HYDERABAD: Civil society activists at a meeting of the Human Rights Commission of Pakistan (HRCP) held here on Friday expressed concern over issues of human rights violations in Sindh and observed that cases of harassment and sexual assault against women and girls were continuing endlessly.

The meeting was chaired by HRCP coordinator Imdad Chandio and attended by Haseen Musarrat Shah, Ghufrana Arain, Mahesh Kumar, Lala Haleem, Wazir Lakho, Bilal Naghar, Irshad Channa and others.

The speakers said that rights violations had become the order of the day in the province. Due to [wrongdoings by] the feudal and bureaucrat class, the country could not be included in the list of countries that respected human rights, they noted. They said that it was state’s responsibility to ensure people get human rights.

They said no civilised society endorsed rights violation but minor girls were falling prey to criminal assault. “Our society considers the Constitution and society as separate entities,” they pointed out, and said that every individual here must have social and political rights.

The activists said there were several rights-based laws on the statute book but they were never implemented.

They said the recent Kashmore incident in which a minor girl and her mother had been subjected to criminal assault had left a scar on society. The mother, they claimed, was sold for Rs20,000. They called for justice to the woman and her minor daughter and demanded that their tormentors be brought to book. They appreciated a Kashmore police ASI’s service of volunteering his wife and daughter to act as decoy which greatly helped police to arrest the main suspect.

The meeting expressed concern over incidents of violence against women, and said that when women raised their voice against such excesses, they faced different allegations and character assassination. They said that police would not accept their FIRs by telling them that the complaints were their “personal matter”.

The speakers at the meeting said that anti-harassment cells were not established at educational institutions with the result that incidents of harassment of women and girls there were being reported. The cells established at some of the institutions were not working properly, they added.

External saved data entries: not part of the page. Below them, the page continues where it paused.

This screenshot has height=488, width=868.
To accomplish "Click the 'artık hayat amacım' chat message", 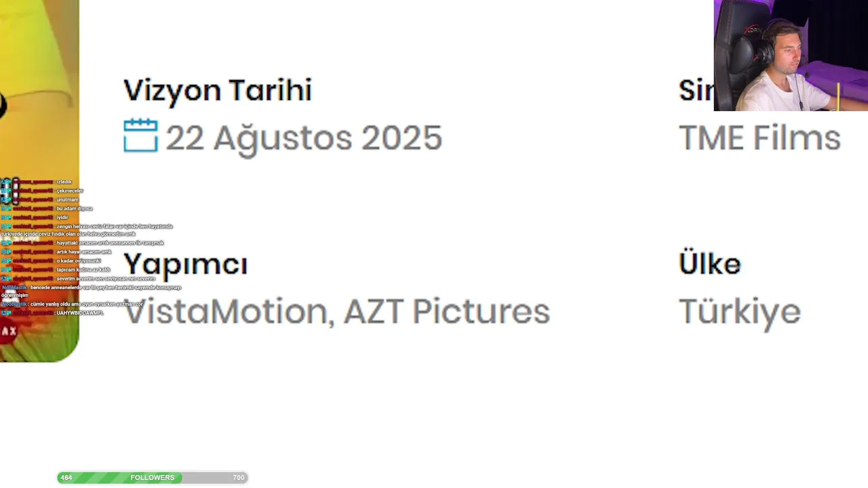I will [84, 252].
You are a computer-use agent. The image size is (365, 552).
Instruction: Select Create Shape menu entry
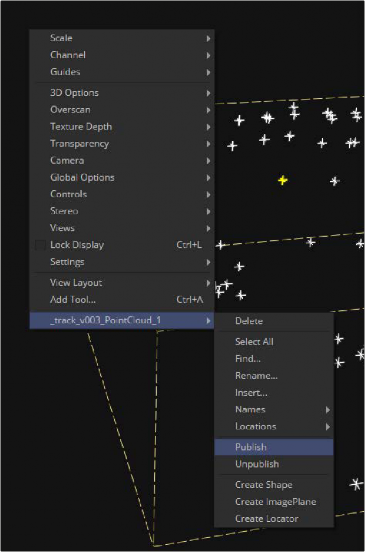(274, 485)
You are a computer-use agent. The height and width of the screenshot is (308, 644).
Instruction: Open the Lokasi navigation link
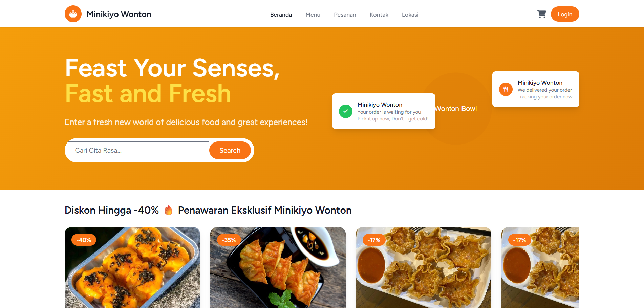[x=410, y=15]
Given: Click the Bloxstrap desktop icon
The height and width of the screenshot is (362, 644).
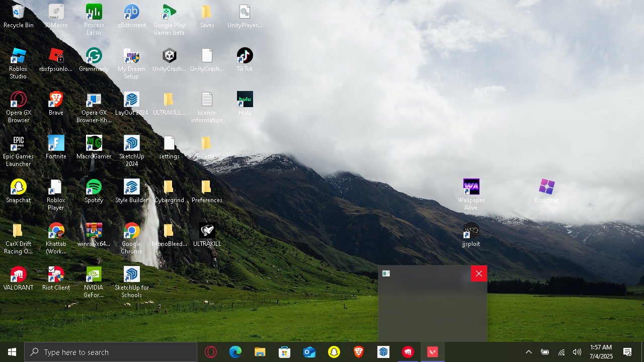Looking at the screenshot, I should pyautogui.click(x=546, y=191).
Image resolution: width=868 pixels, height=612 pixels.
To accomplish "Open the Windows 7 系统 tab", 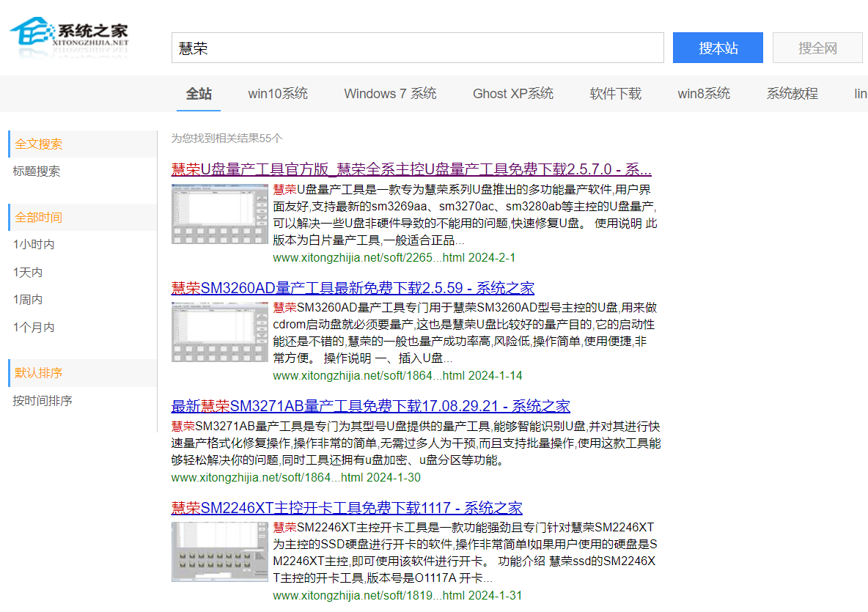I will coord(390,94).
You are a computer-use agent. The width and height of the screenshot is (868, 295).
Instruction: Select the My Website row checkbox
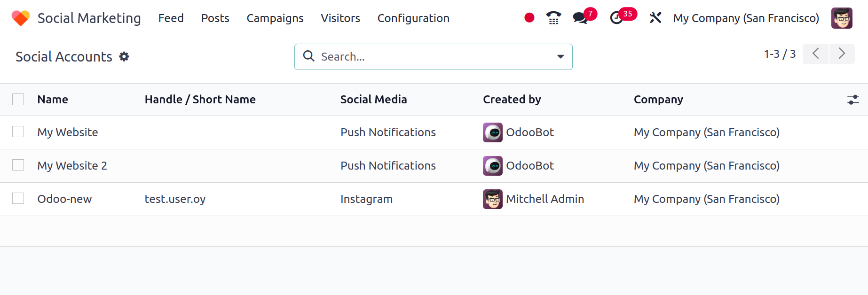(x=18, y=132)

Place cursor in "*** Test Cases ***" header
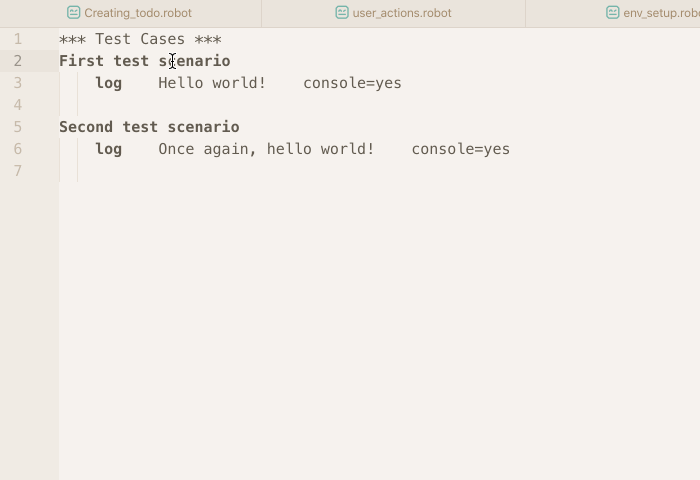[x=140, y=39]
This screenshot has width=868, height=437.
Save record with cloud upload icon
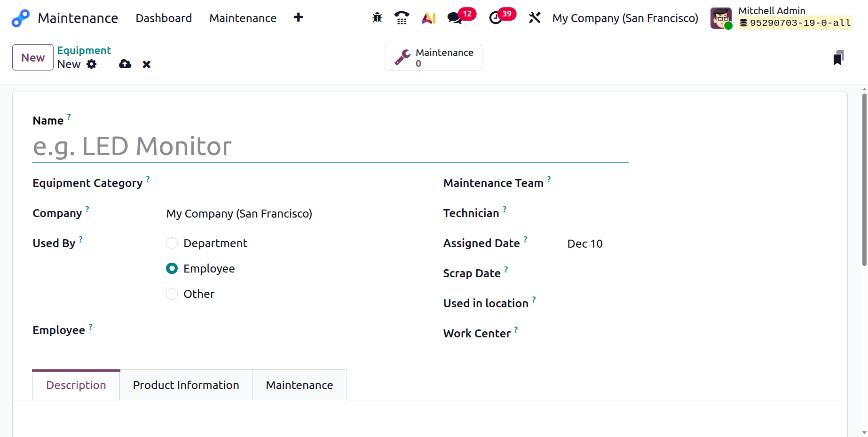pos(125,64)
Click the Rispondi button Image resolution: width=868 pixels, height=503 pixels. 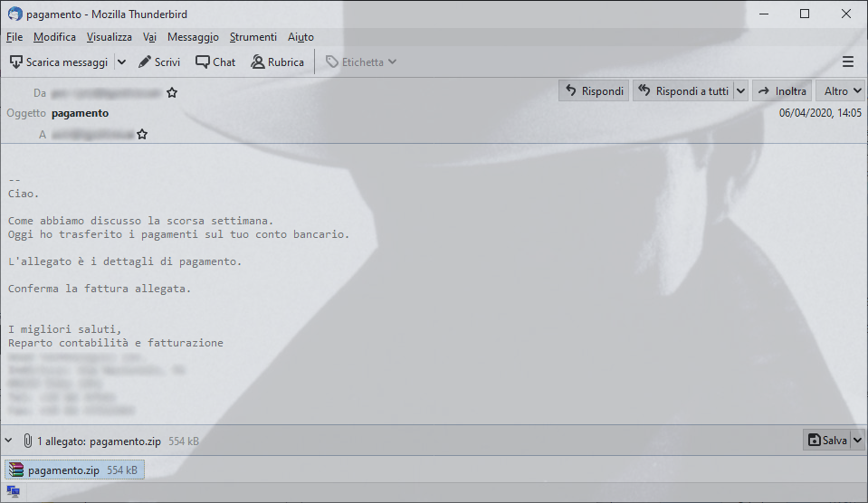click(x=594, y=90)
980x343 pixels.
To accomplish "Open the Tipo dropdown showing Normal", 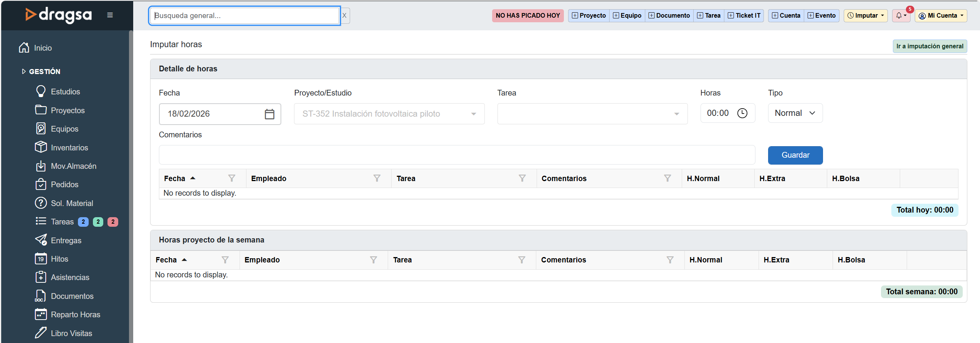I will pos(795,113).
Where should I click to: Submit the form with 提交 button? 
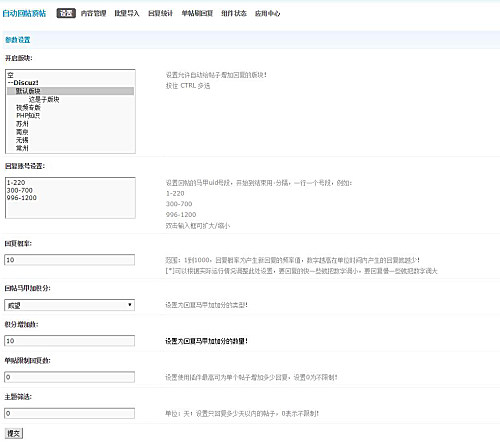coord(14,433)
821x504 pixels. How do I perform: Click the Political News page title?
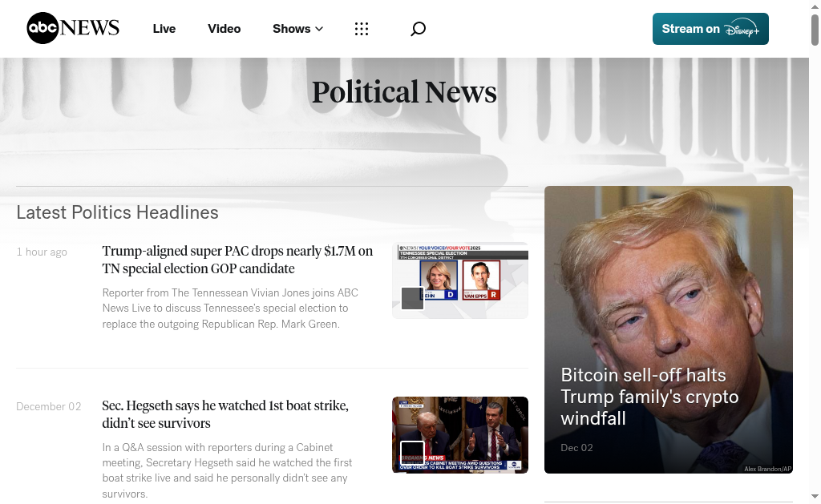point(404,92)
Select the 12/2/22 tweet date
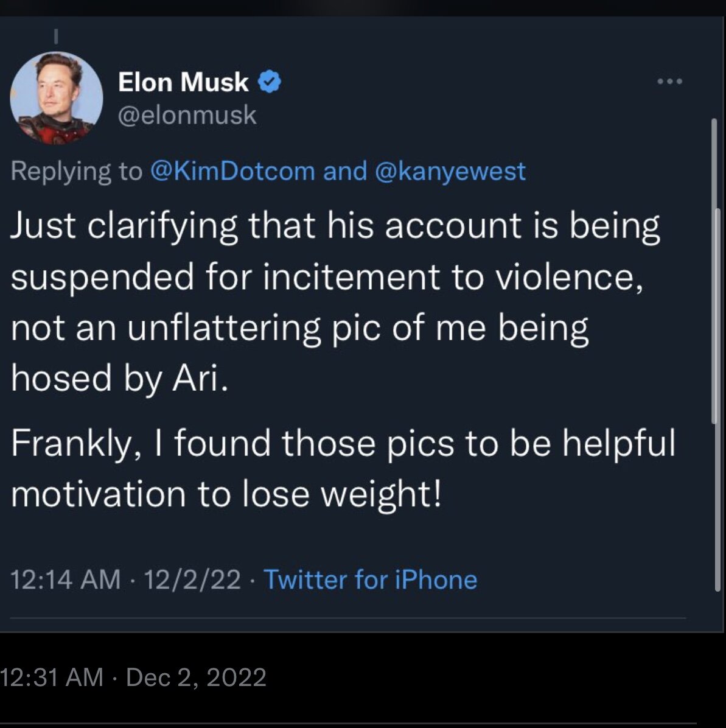The image size is (726, 728). (x=192, y=579)
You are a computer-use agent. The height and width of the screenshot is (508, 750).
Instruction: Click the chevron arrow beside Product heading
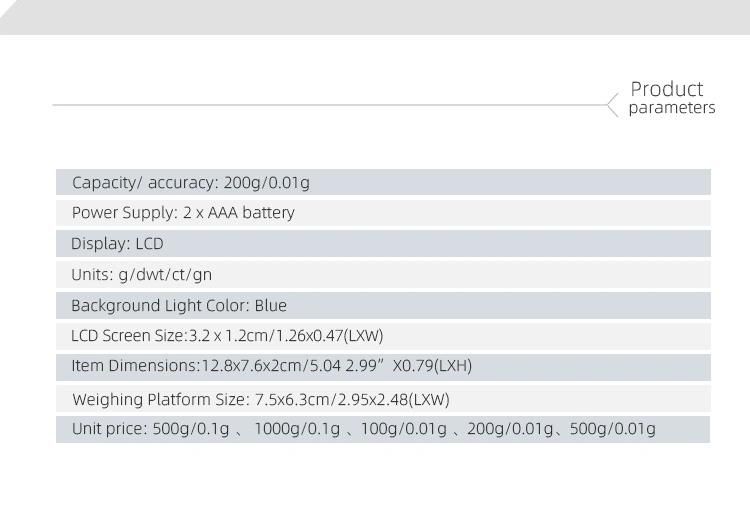point(613,104)
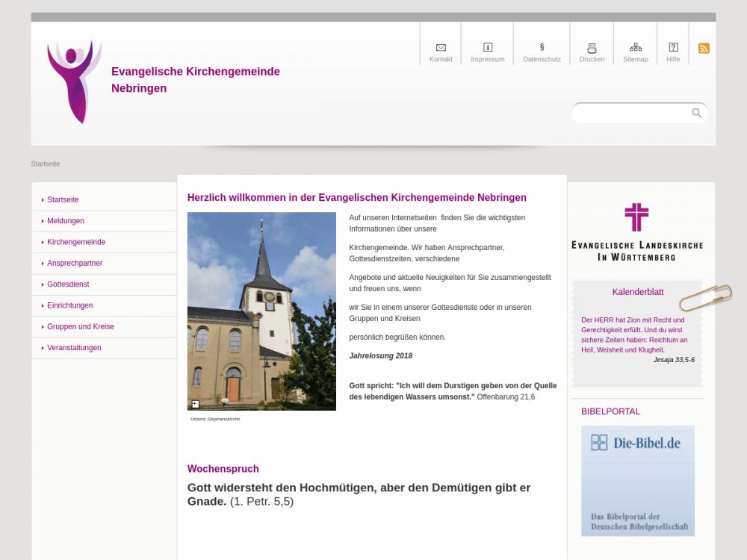Click the Impressum info icon
The width and height of the screenshot is (747, 560).
coord(488,48)
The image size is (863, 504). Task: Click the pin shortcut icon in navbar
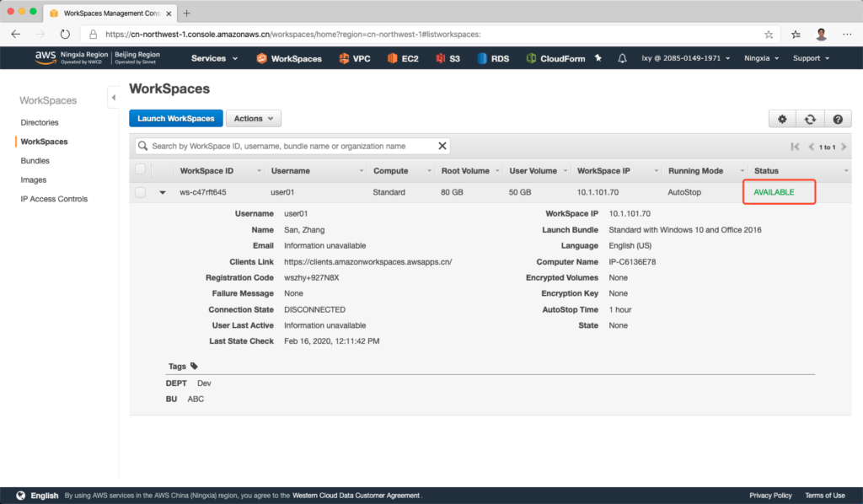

They observed that women were not safe even in Darul Aman, where they were harassed. Complaints of these women were also not registered.

The society, they said, needed an awareness campaign on human rights issues.

They called for reopening of human rights cells at civil courts of Sindh and launching a campaign for the cause.

They said the UN Declaration on Human Rights should be displayed at every roundabout and roads across Pakistan so that people could unders­tand them.